In the past two weeks alone, Israel has perpetrated three massacres in Gaza that managed to shock the world and trigger widespread condemnation.
Flooding social media were scenes that the head of Unrwa called "hell on earth" and Doctors Without Borders described as "apocalyptic".
A raging inferno engulfing a camp for displaced Palestinians, a headless child, dismembered limbs, and scores of maimed and burnt bodies appeared against a soundtrack of explosions and the piercing screams of terrified women and children.
Even those who have closely followed the daily horror show in Gaza over the last eight months - the mass civilian casualties and total destruction of its infrastructure - could not fathom the savagery of dropping a 110kg bomb on plastic tents.
Yet for US officials, the 26 May Rafah tent massacre, which killed 45 people and injured more than 200 others, did not cross President Joe Biden's "red line" for halting weapons shipments.
With no accountability, Israel has continued its genocidal campaign in Gaza unabated - as part of a settler colonial project to eliminate native Palestinians that began seven decades ago.
The following week, on 6 June, an Israeli air strike on al-Sardi Unrwa school killed around 40 displaced Palestinian civilians, including children.

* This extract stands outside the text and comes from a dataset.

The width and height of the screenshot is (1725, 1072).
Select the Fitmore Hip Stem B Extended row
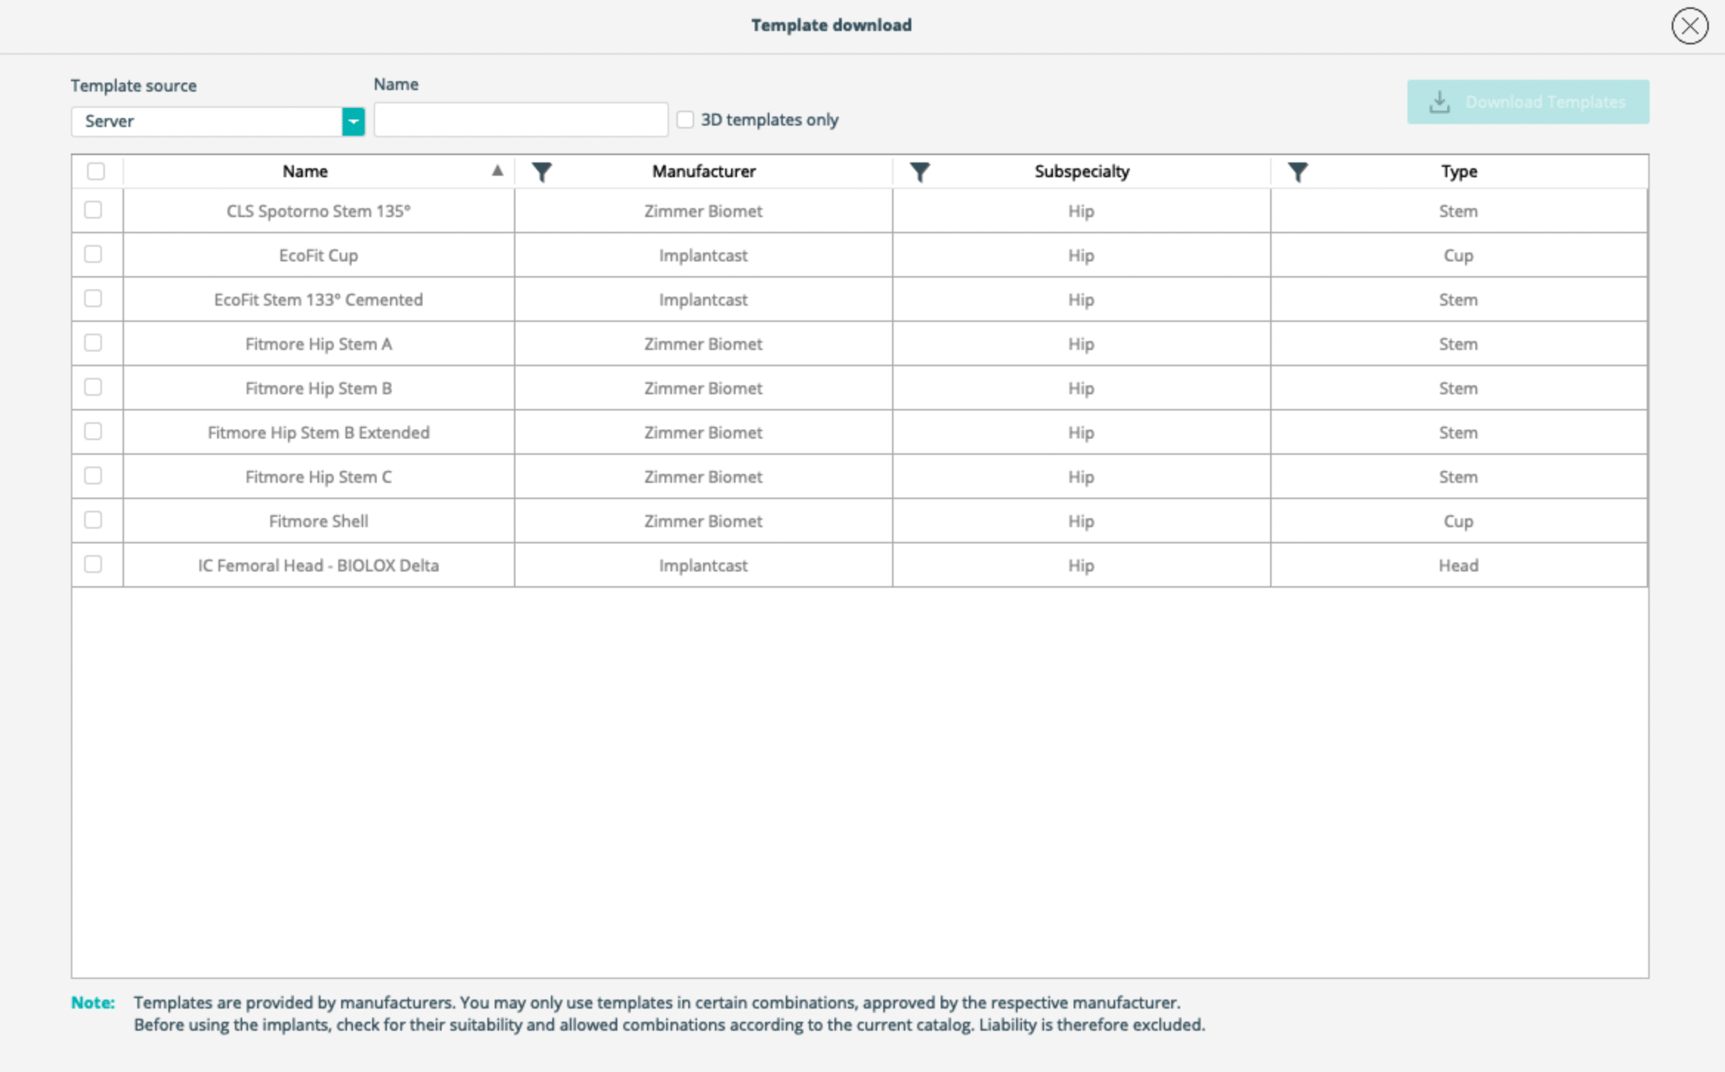[x=318, y=432]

Two days later, on 8 June, the Nuseirat camp was brutally assaulted by land and air, killing 274 Palestinians.
The harrowing attacks have placed a spotlight on the role of US-supplied weapons and munitions in perpetrating a war that has killed at least 37,296 Palestinians and injured more than 85,000 others since 7 October 2023.
Indeed, US weapons shipments are key to Israel's genocidal violence - and they reveal the sprawling network of the US military war machine that connects settler colonial and militarist violence on two occupied lands, Okinawa and Palestine.
All three recent strikes on Palestinian civilians in Gaza were carried out using US-manufactured weapons.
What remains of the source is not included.